Shiu-Yuen Cheng (鄭紹遠) is a Hong Kong mathematician. He is currently the Chair Professor of Mathematics at the Hong Kong University of Science and Technology. Cheng received his Ph.D. in 1974, under the supervision of Shiing-Shen Chern, from University of California at Berkeley. Cheng then spent some years as a post-doctoral fellow and assistant professor at Princeton University and the State University of New York at Stony Brook. Then he became a full professor at University of California at Los Angeles. Cheng chaired the Mathematics departments of both the Chinese University of Hong Kong and the Hong Kong University of Science and Technology in the 1990s. In 2004, he became the Dean of Science at HKUST. In 2012, he became a fellow of the American Mathematical Society.

He is well known for contributions to differential geometry and partial differential equations, including Cheng's eigenvalue comparison theorem, Cheng's maximal diameter theorem, and a number of works with Shing-Tung Yau. Many of Cheng and Yau's works formed part of the corpus of work for which Yau was awarded the Fields Medal in 1982. As of 2020, Cheng's most recent research work was published in 1996.
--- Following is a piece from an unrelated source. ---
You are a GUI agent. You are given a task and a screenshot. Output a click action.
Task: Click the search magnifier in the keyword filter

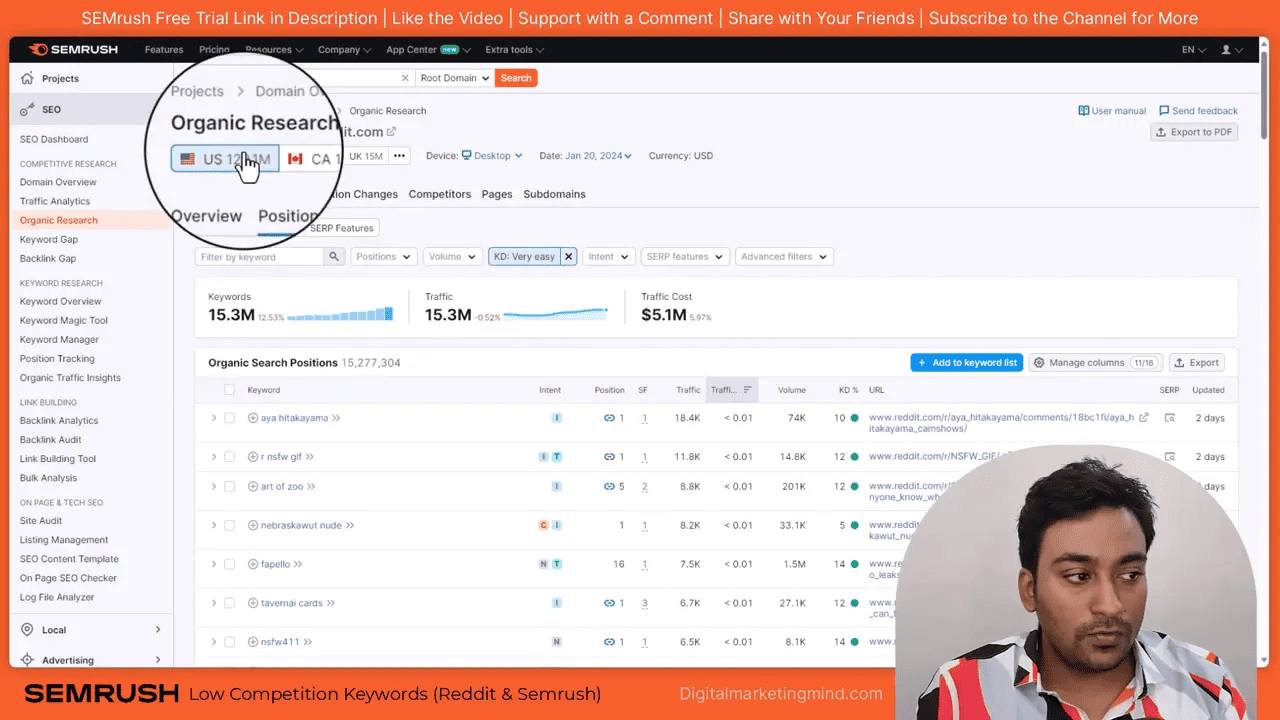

==Technical contributions==
===Gradient estimates and their applications===
In 1975, Shing-Tung Yau found a novel gradient estimate for solutions of second-order elliptic partial differential equations on certain complete Riemannian manifolds. Cheng and Yau were able to localize Yau's estimate by making use of a method developed by Eugenio Calabi. The result, known as the Cheng–Yau gradient estimate, is ubiquitous in the field of geometric analysis. As a consequence, Cheng and Yau were able to show the existence of an eigenfunction, corresponding to the first eigenvalue, of the Laplace-Beltrami operator on a complete Riemannian manifold.

Cheng and Yau applied the same methodology to understand spacelike hypersurfaces of Minkowski space and the geometry of hypersurfaces in affine space. A particular application of their results is a Bernstein theorem for closed spacelike hypersurfaces of Minkowski space whose mean curvature is zero; any such hypersurface must be a plane.

In 1916, Hermann Weyl found a differential identity for the geometric data of a convex surface in Euclidean space. By applying the maximum principle, he was able to control the extrinsic geometry in terms of the intrinsic geometry. Cheng and Yau generalized this to the context of hypersurfaces in Riemannian manifolds.

===The Minkowski problem and the Monge-Ampère equation===
Any strictly convex closed hypersurface in the Euclidean space ℝ^{n + 1} can be naturally considered as an embedding of the n-dimensional sphere, via the Gauss map. The Minkowski problem asks whether an arbitrary smooth and positive function on the n-dimensional sphere can be realized as the scalar curvature of the Riemannian metric induced by such an embedding. This was resolved in 1953 by Louis Nirenberg, in the case that n is equal to two. In 1976, Cheng and Yau resolved the problem in general.

By the use of the Legendre transformation, solutions of the Monge-Ampère equation also provide convex hypersurfaces of Euclidean space; the scalar curvature of the intrinsic metric is prescribed by the right-hand sided of the Monge-Ampère equation. As such, Cheng and Yau were able to use their resolution of the Minkowski problem to obtain information about solutions of Monge-Ampère equations. As a particular application, they obtained the first general existence and uniqueness theory for the boundary-value problem for the Monge-Ampère equation. Luis Caffarelli, Nirenberg, and Joel Spruck later developed more flexible methods to deal with the same problem.